---------- Extrait à lire ----------

Assise en rond dans la salle de réunion aménagée dans un conteneur, la dizaine d’invités monopolise la parole. Les occasions d’échanger sont rares et les doléances nombreuses. « Les gens sont en colère parce qu’ils veulent qu’on les défende », reconnaît un agent onusien. Pourtant, s’agace-t-il, « c’est la force qui ne fait pas bien son travail. Pas nous, les civils ! Nous développons énormément de choses pour les communautés. »

Des rebelles mieux équipés que les casques bleus

 Outre les militaires et les policiers, la Monusco compte quelque 3 000 employés civils et utilise une partie de son budget annuel de plus d’un milliard de dollars pour développer des programmes de réintégration d’anciens combattants. Entre 2021 et 2022, 34 projets dits « à impact rapide » ont également été lancés, tels que la construction de bâtiments publics, d’infrastructures dans les prisons ou la réhabilitation de chaussées.

La rénovation de la salle de conférences de la mairie d’Uvira en est un. Devant la façade fraîchement repeinte en blanc et bleu, les autorités locales se prennent en photo avec les personnels onusiens qui ont financé les travaux. Mais le ton change lorsque le maire les reçoit dans son bureau. « Les gens ne voient que les belles voitures de l’ONU, fustige Kiza Muhato. C’est comme si la Monusco était devenue un observateur, alors qu’en 2013 les casques bleus agissaient, notamment contre les rebelles du M23. »

 Le Mouvement du 23-Mars (M23), vaincu il y a dix ans, a repris les armes contre l’armée congolaise depuis fin 2021. Ces combattants sont « mieux équipés que la Monusco », estimait le secrétaire général des Nations unies, Antonio Guterres, lors d’une interview donnée le 20 septembre à RFI et France 24. Selon un rapport du groupe d’experts de l’ONU, le Rwanda voisin a apporté son soutien au M23. « Dans ces conditions, ramener la paix est impossible », a affirmé M. Guterres lors de cet entretien.

---------- Liste fournie ----------

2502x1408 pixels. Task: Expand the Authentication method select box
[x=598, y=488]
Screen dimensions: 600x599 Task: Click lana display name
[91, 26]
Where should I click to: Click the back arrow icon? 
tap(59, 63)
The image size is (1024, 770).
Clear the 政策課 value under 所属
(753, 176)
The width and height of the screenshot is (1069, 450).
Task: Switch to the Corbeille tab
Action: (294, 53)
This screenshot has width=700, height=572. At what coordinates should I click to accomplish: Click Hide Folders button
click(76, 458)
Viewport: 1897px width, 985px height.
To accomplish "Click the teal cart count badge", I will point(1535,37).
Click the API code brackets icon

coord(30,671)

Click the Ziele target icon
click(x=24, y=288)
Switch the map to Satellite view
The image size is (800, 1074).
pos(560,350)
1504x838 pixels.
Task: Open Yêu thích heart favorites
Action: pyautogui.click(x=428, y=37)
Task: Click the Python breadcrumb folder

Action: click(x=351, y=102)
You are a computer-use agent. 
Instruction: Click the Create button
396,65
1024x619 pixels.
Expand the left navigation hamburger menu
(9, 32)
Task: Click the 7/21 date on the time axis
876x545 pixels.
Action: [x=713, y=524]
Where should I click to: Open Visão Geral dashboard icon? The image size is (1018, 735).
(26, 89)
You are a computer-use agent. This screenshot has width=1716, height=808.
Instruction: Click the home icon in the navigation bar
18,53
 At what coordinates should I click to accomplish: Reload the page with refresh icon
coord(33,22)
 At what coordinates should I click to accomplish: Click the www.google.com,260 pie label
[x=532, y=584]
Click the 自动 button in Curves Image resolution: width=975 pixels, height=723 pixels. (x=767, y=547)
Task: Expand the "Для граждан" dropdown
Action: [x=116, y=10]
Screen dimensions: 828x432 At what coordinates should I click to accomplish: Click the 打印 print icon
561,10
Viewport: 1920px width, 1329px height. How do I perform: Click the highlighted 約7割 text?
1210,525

----------

À faire =>
1. Répondez aux questions suivantes sur l'extrait consacré à la Monusco.
(a) Combien d'employés civils la Monusco compte-t-elle ?
(b) Combien de projets « à impact rapide » ont été lancés entre 2021 et 2022 ?
(c) D'après le rapport du groupe d'experts de l'ONU, quel pays a soutenu le M23 ?
2. Poursuivez l'extrait sur la Monusco après sa dernière phrase.

Réponses par point =>
1.
(a) Quelque 3 000 employés civils.
(b) 34 projets.
(c) Le Rwanda.

2.
A Uvira, cet aveu d’impuissance a ravivé la colère des habitants, épuisés par trente ans de guerre. Les appels à un départ anticipé de la Monusco – prévu pour l’heure à horizon 2024 – se multiplient au sein de la société civile. En attendant, dans le centre-ville d’Uvira, les casques bleus ont renforcé les tôles et les barbelés autour de leur base, que les manifestants avaient en partie détruits en juillet.

Des incertitudes sur le calendrier de départ

 Le retrait « progressif et échelonné » à horizon 2024 de la Monusco a été acté en 2020 dans une résolution du Conseil de sécurité de l’ONU. Plusieurs bureaux des provinces du Kasaï et du Kasaï-Central ont déjà fermé, ainsi que, depuis juin, ceux du Tanganyika. Aujourd’hui, les actions de la mission sont concentrées dans trois provinces de l’est de la RDC, l’Ituri, le Nord-Kivu et le Sud-Kivu, là où « plus de 90 % des violations et atteintes aux droits humains se sont produites », selon un rapport des Nations unies de septembre 2021.

Pour la Monusco, le départ d’ici à 2024 reste un calendrier indicatif. Des conditions minimales pour le retrait des casques bleus ont été décidées, comme l’organisation d’une élection présidentielle « crédible, transparente, inclusive et pacifique » en décembre 2023, selon le délai constitutionnel, ou encore le rétablissement de l’autorité de l’Etat dans les zones de conflit.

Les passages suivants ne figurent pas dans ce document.